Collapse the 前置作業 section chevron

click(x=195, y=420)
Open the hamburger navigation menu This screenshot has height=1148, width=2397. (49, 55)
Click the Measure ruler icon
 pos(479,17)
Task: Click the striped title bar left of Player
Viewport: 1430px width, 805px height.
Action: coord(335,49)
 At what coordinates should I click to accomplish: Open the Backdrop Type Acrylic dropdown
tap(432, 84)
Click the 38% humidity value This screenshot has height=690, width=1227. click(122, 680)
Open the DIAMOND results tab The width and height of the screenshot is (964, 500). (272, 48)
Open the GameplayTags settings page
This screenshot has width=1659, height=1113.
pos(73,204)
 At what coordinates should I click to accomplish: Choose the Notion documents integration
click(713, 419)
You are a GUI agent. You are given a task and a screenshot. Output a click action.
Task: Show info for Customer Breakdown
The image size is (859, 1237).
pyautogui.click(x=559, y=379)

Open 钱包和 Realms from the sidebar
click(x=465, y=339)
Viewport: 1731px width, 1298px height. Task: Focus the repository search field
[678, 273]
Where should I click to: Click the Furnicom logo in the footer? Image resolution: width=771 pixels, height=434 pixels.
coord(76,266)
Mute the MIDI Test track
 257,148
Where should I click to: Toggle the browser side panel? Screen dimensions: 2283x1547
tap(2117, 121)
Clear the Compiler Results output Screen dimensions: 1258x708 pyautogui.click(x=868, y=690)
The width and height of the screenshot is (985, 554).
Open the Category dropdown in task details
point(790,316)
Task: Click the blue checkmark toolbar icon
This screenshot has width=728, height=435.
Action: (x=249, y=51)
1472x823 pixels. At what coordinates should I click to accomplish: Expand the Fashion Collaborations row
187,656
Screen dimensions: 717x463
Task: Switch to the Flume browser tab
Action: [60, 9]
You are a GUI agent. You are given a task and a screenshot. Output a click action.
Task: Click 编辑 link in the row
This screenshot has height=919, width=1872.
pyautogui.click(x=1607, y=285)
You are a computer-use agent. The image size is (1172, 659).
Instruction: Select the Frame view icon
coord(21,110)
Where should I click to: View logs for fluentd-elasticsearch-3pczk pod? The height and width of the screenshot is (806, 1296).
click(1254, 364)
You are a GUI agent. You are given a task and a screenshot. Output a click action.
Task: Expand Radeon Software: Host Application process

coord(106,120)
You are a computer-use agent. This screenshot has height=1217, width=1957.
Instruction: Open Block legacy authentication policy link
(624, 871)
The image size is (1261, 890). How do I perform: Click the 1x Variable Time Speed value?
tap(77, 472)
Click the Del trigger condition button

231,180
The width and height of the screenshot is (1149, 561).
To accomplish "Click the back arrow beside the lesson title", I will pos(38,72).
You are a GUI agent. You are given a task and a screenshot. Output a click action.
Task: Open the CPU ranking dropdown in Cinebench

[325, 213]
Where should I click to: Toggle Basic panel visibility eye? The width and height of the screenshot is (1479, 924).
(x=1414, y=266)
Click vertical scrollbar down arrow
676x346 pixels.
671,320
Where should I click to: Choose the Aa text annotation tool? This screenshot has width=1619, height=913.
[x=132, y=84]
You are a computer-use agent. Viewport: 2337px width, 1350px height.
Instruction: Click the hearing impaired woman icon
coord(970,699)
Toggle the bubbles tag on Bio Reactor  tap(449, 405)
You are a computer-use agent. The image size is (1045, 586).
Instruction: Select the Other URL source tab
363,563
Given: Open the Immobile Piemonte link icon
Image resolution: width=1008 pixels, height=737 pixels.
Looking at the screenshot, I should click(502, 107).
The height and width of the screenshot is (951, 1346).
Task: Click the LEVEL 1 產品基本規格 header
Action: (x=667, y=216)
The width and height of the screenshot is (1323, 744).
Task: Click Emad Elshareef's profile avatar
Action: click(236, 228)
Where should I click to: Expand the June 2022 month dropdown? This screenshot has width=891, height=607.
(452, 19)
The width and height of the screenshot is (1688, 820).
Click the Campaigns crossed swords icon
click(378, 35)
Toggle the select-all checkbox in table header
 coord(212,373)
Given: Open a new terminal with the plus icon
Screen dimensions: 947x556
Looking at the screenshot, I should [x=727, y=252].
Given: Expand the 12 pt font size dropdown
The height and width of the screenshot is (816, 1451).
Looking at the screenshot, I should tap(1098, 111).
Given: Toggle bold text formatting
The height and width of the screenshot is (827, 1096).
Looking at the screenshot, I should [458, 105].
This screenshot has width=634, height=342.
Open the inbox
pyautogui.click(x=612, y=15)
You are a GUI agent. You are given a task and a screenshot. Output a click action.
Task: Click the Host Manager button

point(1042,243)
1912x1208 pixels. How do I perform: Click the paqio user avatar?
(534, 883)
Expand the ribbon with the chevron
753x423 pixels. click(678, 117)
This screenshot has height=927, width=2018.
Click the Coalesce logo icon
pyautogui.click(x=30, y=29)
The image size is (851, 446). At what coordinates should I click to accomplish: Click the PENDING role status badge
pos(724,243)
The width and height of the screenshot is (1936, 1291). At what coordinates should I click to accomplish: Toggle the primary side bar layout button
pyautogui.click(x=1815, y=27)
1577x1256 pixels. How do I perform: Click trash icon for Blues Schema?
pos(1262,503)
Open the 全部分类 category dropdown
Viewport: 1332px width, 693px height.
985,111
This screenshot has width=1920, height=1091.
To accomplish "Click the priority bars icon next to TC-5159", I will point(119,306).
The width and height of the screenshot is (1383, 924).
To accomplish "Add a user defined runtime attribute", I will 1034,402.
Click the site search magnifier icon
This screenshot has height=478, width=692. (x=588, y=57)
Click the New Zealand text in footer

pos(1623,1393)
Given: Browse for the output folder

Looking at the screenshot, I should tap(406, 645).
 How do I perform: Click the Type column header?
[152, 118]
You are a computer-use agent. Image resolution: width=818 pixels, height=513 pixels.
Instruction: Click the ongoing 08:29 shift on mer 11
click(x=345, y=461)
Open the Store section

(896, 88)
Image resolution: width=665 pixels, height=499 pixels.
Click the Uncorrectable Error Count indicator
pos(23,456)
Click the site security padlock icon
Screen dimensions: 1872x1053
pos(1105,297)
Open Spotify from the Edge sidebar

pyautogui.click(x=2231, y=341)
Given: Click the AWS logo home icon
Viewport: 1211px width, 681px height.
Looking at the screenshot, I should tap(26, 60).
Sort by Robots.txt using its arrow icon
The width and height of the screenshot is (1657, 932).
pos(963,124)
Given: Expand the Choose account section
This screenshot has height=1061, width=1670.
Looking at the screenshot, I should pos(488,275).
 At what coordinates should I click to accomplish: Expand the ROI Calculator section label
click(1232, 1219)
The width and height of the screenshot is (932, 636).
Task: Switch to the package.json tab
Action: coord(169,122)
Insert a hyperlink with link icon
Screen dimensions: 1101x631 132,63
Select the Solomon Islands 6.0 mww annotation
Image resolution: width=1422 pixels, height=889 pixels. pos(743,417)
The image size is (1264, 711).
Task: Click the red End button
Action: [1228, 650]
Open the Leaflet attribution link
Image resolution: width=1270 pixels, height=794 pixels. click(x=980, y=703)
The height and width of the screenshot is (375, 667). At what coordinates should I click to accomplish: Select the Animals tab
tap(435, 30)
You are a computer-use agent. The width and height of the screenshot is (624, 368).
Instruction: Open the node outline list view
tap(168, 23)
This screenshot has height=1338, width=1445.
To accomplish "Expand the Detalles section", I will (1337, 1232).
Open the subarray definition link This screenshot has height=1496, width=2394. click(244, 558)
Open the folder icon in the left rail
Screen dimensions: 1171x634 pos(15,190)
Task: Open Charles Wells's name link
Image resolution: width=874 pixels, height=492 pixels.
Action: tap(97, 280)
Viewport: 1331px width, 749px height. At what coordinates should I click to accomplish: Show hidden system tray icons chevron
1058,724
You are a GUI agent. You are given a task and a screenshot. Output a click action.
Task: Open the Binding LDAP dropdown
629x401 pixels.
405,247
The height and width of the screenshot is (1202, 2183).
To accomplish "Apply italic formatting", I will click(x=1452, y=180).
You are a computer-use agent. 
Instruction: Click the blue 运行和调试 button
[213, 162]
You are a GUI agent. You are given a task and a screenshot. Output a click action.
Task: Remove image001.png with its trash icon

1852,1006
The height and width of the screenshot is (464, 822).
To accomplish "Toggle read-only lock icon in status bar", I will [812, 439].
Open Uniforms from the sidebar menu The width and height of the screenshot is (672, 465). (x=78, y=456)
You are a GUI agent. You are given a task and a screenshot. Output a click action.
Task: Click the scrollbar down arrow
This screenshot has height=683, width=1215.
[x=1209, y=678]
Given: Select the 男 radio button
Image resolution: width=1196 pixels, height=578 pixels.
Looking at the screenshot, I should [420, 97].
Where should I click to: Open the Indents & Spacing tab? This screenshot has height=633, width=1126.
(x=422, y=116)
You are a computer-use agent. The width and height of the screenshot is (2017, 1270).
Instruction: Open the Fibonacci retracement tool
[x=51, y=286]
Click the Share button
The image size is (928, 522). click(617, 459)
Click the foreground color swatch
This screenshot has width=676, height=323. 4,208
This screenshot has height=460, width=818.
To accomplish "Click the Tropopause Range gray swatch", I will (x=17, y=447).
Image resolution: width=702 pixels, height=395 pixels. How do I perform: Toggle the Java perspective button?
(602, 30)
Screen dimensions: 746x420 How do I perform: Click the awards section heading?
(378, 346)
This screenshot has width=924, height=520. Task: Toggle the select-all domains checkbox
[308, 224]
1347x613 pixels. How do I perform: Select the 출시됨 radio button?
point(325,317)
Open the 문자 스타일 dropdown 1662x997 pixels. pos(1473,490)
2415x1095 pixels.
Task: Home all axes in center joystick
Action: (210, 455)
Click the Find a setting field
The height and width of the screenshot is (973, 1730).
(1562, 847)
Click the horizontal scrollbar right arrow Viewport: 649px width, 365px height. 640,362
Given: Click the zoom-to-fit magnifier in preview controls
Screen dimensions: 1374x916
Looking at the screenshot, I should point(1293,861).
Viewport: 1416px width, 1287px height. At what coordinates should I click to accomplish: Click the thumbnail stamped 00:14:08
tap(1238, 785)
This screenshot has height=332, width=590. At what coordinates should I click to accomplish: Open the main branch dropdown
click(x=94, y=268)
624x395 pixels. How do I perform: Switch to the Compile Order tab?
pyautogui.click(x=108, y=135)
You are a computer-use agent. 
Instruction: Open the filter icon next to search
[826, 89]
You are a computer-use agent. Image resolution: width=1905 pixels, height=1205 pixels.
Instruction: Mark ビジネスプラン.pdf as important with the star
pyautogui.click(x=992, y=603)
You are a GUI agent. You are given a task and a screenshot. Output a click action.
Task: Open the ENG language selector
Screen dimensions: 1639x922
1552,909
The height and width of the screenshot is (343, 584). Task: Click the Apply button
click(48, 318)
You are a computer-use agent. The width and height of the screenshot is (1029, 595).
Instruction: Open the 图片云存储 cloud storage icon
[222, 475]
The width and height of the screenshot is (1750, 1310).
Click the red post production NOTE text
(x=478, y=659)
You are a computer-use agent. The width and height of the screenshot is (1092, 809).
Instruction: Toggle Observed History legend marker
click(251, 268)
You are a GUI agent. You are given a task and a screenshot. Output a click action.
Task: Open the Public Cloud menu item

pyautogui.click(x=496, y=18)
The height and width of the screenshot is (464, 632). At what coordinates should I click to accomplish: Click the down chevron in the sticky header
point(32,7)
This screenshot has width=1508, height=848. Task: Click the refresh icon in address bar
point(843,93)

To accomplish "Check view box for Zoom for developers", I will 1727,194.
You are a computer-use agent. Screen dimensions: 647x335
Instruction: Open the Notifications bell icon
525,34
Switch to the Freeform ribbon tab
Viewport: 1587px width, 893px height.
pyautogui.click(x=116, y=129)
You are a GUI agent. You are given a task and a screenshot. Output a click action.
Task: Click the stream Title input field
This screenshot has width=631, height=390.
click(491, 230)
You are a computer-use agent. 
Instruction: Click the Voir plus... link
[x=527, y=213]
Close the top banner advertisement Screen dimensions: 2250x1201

• • • • • • •

■ Action item ■
Spot every line in the entries that includes the word "formatting", and copy each one out.

■ Result of this task ■
Given: Toggle bold text formatting
To accomplish "Apply italic formatting", I will click(x=1452, y=180).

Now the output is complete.